Reproduce exactly, and only, the lines running from the start of the entries below to the line containing "Image resolution: width=479".

◆ Records provided
• • •

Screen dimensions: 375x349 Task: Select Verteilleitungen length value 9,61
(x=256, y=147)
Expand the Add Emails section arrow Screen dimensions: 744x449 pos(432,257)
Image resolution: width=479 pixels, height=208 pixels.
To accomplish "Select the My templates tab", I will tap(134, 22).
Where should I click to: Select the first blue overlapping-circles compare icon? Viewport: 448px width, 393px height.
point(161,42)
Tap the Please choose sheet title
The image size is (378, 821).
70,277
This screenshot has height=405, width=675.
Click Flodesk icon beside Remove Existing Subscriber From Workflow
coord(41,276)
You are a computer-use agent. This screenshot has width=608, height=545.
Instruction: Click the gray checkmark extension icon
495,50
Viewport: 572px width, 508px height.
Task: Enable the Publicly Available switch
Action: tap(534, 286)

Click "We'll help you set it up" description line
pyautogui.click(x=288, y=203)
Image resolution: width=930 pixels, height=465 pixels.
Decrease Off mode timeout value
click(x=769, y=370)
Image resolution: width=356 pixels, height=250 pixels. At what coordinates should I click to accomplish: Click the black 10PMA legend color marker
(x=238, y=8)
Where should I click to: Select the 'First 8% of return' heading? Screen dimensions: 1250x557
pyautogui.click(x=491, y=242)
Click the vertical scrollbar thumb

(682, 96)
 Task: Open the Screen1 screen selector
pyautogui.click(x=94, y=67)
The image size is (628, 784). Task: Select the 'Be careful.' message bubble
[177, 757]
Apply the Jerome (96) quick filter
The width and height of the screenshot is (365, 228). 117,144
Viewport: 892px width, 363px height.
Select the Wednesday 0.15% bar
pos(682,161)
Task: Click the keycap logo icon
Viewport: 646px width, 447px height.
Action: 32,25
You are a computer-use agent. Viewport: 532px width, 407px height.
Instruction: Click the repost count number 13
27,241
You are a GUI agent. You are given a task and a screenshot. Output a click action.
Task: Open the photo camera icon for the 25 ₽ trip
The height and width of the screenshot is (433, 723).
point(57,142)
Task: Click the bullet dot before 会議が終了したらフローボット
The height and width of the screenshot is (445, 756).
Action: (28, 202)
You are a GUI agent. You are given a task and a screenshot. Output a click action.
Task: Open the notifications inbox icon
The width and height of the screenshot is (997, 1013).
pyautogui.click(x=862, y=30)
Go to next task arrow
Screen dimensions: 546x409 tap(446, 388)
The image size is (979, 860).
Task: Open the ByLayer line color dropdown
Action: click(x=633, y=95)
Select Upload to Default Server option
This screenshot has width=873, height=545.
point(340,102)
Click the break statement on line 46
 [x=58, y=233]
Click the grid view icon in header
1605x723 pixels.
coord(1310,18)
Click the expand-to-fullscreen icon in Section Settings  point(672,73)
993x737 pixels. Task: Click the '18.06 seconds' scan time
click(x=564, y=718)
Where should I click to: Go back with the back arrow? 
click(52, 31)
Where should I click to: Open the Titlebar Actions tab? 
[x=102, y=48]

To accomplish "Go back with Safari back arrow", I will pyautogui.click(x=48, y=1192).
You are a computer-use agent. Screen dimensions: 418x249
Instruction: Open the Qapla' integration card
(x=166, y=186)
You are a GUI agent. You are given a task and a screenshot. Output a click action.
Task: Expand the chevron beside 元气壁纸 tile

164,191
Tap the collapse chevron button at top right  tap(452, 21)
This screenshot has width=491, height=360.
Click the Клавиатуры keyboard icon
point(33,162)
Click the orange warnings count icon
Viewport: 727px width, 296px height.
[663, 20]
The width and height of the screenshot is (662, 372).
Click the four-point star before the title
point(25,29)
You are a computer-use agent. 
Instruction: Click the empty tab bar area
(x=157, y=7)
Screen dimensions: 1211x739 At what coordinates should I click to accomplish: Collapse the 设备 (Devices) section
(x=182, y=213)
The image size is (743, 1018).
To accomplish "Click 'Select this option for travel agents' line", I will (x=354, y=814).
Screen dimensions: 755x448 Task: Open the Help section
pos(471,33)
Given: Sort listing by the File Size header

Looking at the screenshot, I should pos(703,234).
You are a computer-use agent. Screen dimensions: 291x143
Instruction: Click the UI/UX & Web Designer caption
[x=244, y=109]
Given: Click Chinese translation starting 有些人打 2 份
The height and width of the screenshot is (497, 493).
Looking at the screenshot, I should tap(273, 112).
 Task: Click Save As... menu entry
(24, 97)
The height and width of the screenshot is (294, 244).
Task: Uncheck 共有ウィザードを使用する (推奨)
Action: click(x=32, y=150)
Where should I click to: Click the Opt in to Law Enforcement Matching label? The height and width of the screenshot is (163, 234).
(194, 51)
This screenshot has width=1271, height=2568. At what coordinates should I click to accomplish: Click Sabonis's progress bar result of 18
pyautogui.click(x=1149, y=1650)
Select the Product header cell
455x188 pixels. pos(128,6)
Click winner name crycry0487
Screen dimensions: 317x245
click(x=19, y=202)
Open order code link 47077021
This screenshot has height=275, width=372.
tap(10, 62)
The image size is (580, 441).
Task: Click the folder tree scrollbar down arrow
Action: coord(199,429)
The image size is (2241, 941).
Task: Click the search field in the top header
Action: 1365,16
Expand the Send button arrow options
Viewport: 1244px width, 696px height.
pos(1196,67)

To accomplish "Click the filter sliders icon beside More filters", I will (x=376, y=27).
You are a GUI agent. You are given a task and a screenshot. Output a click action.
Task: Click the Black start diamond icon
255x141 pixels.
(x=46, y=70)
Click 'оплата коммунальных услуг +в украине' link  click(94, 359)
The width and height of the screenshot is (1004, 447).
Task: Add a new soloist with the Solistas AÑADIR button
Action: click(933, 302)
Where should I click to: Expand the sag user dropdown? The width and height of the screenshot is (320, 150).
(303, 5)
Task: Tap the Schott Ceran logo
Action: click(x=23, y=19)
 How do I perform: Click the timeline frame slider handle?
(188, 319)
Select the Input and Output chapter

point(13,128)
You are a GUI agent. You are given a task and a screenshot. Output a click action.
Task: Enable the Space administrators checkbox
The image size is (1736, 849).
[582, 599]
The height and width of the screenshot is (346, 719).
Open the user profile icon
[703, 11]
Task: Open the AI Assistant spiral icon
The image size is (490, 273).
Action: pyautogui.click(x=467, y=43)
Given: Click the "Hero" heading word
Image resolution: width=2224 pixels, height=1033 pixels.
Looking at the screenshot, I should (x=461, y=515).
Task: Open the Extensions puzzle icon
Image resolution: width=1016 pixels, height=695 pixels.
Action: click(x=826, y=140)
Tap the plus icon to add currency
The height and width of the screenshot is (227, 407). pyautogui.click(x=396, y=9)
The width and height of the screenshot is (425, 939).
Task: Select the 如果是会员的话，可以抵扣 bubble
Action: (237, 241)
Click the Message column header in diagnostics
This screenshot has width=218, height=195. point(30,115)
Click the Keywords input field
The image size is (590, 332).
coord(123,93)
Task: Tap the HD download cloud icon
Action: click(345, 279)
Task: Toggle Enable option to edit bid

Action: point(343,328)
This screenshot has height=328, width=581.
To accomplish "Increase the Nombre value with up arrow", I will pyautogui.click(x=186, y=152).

• • •

◆ Answer section
Screen dimensions: 375x349 Task: Select Verteilleitungen length value 9,61
(x=256, y=147)
Expand the Add Emails section arrow Screen dimensions: 744x449 pos(432,257)
Image resolution: width=479 pixels, height=208 pixels.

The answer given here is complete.